The lowered latency (<10 us) and higher bandwidth of Ethernet has made system designers to overlay high bandwidth data access protocols like RDMA over Ethernet (aka ROCE, RDMA over converged Ethernet). ROCE has demonstrated the data transfer capabilities between systems that were only possible with Infiniband/Fiber channel networks few years back.
Thus, storage protocols like NVMe (Non Volatile Memory Express) are being implemented over ROCE extending the Ethernet to handle high performance computing workloads.
Impact on Software Architecture: The availability of higher network bandwidth with lower latency enables distributed computing to scale to thousands of nodes. This also augments the fact that several redundant micro services could span thousands of nodes increasing the compute output aiding the real time processing of data.

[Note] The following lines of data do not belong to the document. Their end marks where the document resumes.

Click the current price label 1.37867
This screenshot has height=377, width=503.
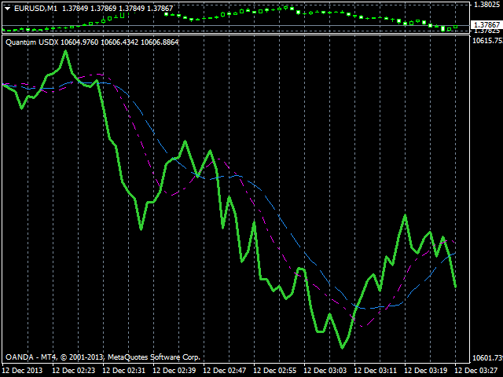click(483, 25)
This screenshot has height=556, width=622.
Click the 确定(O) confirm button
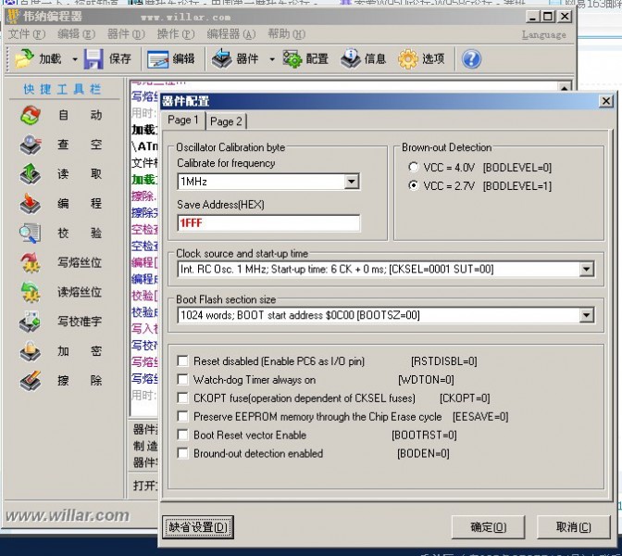[488, 527]
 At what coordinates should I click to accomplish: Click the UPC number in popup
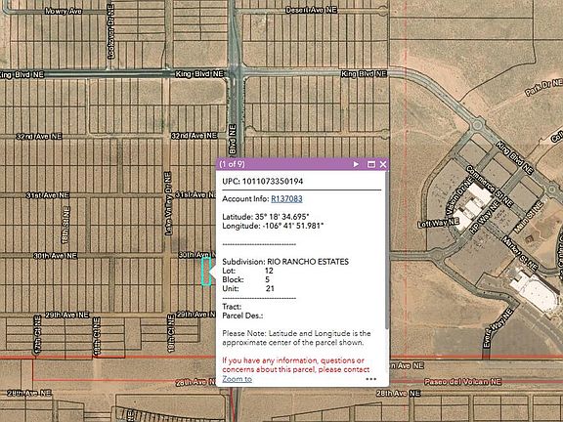coord(273,182)
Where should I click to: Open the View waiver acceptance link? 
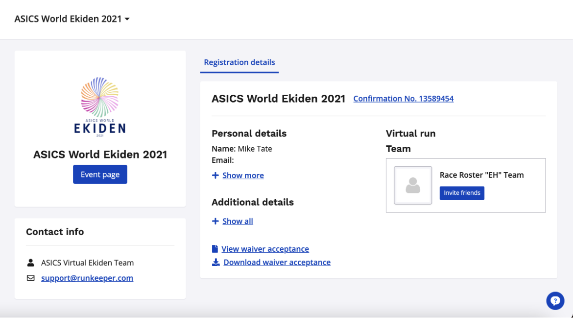coord(265,249)
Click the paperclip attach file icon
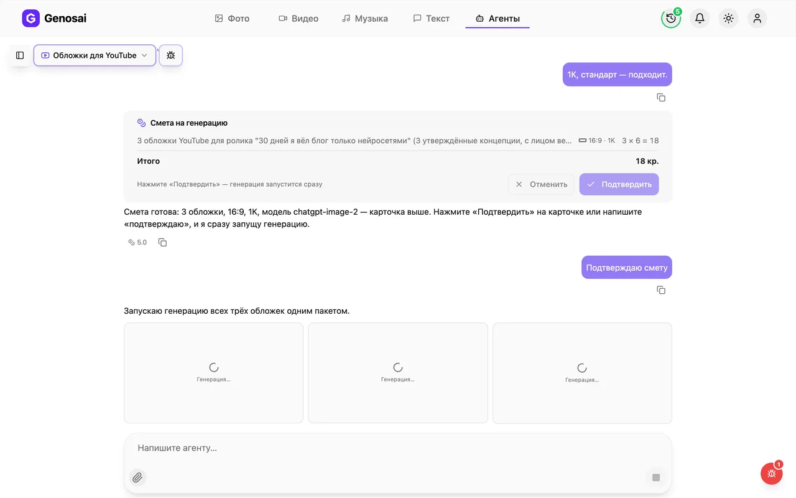Viewport: 796px width, 498px height. (x=137, y=477)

Thus, faster networks have enabled distributed computing at hyper scale (> 1000 nodes) and enabled bandwidth hungry storage protocols to converge on Ethernet.
Storage: Non volatile memory; new storage tier
In the recent years, the IT industry has seen a proliferation of new storage media, providing a much wider range of performance and price points.

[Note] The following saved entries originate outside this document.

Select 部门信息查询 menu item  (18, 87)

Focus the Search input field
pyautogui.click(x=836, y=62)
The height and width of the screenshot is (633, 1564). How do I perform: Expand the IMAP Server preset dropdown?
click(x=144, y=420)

Figure 2 shows a graphical representation of the emerging landscape of storage media by comparing them in price and access latency. Today’s single level cell (SLC) flash SSDs provide 1000x the IOPS of the near-line disk for 32x the price per GB. Important thing to note here is that flash SSDs are actually cheaper than disks when measured in dollars per IOPS. These gaps will increase in the coming years with the introduction of storage-class-memory (SCM) and of less expensive and denser cloud and archive disk drives.
SCM is class of memories that are byte addressable and non-volatile, ideally accessed over memory bus (DDR) in the system. SCM access latencies comparable to DRAM access latencies. SCMs could be consumed as a replacement to DRAM on DDR bus (byte addressed like memory) or as better flash on PCIe bus using Non Volatile Memory Express (NVMe) parallel block protocol.
Impact on Software Architecture: SCMs as a drop-in replacement for DRAM is the most disruptive option. But today’s applications don’t expect a corrupted memory state to survive a crash. Hence a lot will have to change in the application development ecosystem, before persistence becomes a first-class citizen on the memory bus. Hence, the SNIA NVM Programming Technical Workgroup is focused on standardizing the programming model for persistent memory.
Another way to view SCM is as a better flash. Its endurance is about 30x better than the endurance of the best SLC NAND flash in the market today. This media could also be packaged as an NVMe device accessed over standard PCIe bus. In that form, 4K random read and random write performance are expected to be symmetrical – quite unlike NAND flash. Because of 10x lowered latencies and much higher bandwidth than NAND flash SCM introduces a new performance tier in the application data access path; thus making caching and tiering even more attractive.
In summary, multicore systems, blazing fast Ethernet coupled with Non-volatile memory storage are giving a run to software stack which need to be refactored/re-architected in some cases for maximum system utilization.